An auto equity loan is any loan made using the equity in the vehicle as collateral. It is similar in concept to a home equity loan, only the interest rate is and length are usually much different.
Auto equity loans are available in many states, both where title loans are and are not permitted. If you live in a state that does not permit title loans it may be possible to get an auto equity loan. Auto equity loans can be for both new and used cars.
New Car Equity Loans
Purchasing a new car often involves financing the car. This is not required, although given the price of new cars not many people can afford that large of a purchase without financing.
When a new car is financed, it is done so as a secured loan. This means the lender puts a lien on the vehicle and has a security interest in the vehicle until the loan is paid off. In other words the equity in the vehicle is collateral for the loan.
Used Car Equity Loans at Purchase
When you purchase a used car from a dealer you typically have a choice to pay in full or to finance the purchase. Because of the cost of many buyers choose to finance this purchase.
When you finance the purchase the loan is what is considered a secured loan. This means the equity in the vehicle secures the lender’s interest in the loan. The lender puts a lien on the vehicle and issues a loan with certain terms that you both agree to.
This is one form of an auto equity loan; meaning you are borrowing money using the equity in the vehicle as collateral. The loan term start at the vehicle purchase date.
Used Car Equity Loans After Purchase
In some cases vehicles are purchased with cash, or are paid off while they still have a significant amount of equity. You can also get an auto equity loan on a used vehicle that has enough equity to lend against. The terms will be different than if you were purchasing the vehicle, but the idea is the same. It is a loan secured by the equity in the vehicle.
What is the Difference Between a Title Loan and an Auto Equity Loan?
A car title loan is a specific type of loan that each state regulates at the state level. Historically, many title loans had very short terms (30 days) with very high rates. They were similar to Payday loans in this way.
Over time some states have extended the length of time borrowers have to repay title loans and put caps on the interest rate lenders were permitted to charge. This made title loans more affordable in certain states.
Additionally in some states they can last over a year. The fact is a title loan is simply a form of auto equity loan. A form with specific terms and conditions required by the state.
Types of Title Loans
There are two main types of title loans. Both are secured by the vehicle. The first type has one single payment. The second type has monthly installments.
Single Payment Title Loans
Single payment title loans are usually due in full within 30 days from the loan initiation. This means the entire loan amount, plus interest and fees, is due fairly quickly from the loan date. These loans can be difficult to repay, especially if the amount borrowed is significant. Always make sure you can afford to repay the loan in full by the due date.

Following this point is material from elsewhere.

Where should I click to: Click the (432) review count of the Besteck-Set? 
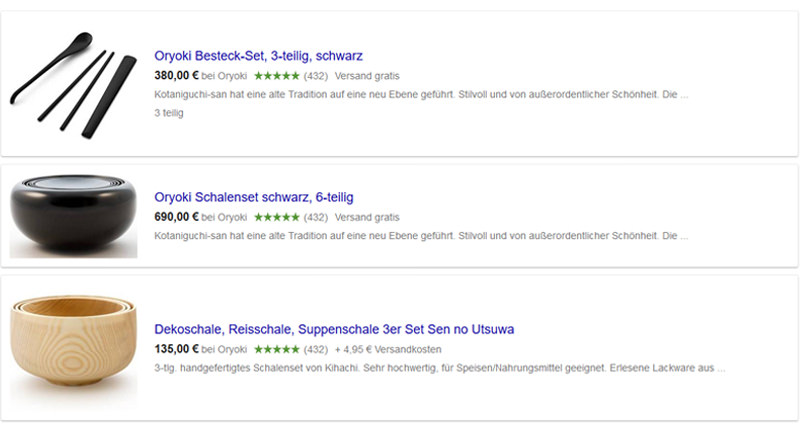pos(316,75)
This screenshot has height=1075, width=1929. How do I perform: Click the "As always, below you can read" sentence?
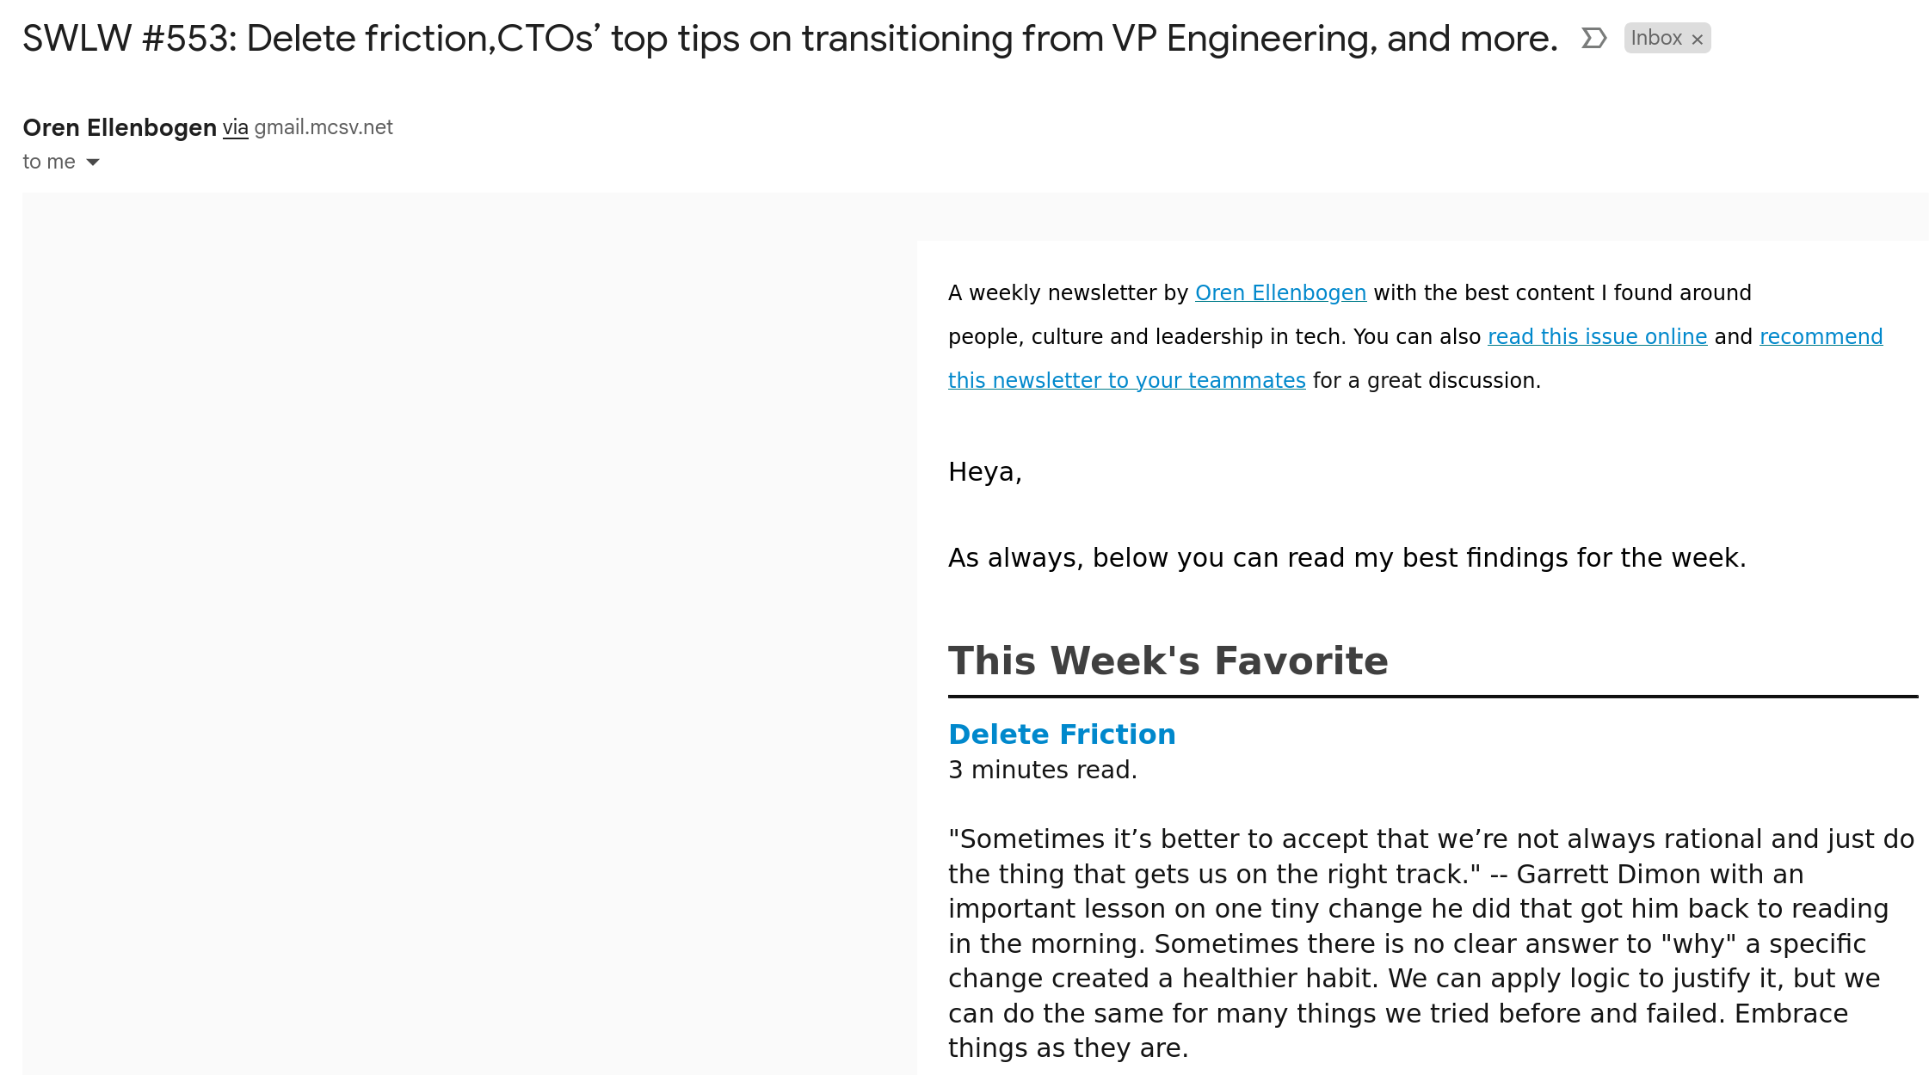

In many cases you can roll over a single payment title loan. This is not recommended as costs can get excessive in a short period of time. Learn why title loan roll overs are not a great idea.
Monthly Installment Title Loans
The second type of title loan is one with monthly installments. These loans are usually amortized over a period of months. You can use the title loan calculator to get an idea of what these payments look like.
The borrower makes monthly payments for the loan term until they pay off the loan. In this way they are similar to other car loans. You can also make early and extra payments to help pay the loan off faster. To get an idea of what monthly installment title loans cost you can use the car title loan estimate calculator to get an estimate.
An auto equity loan is really just a term for a loan secured by the equity in the vehicle used for the loan. This can include:
- Used Car Loans
- New Car Loans
- Car Title Loans
The loan is a secured loan and lender places a lien on the vehicle until the loan is completely paid off. This means the lender can repossess the vehicle should the borrower default on the loan. As with any loan, never borrow more than you can afford to repay.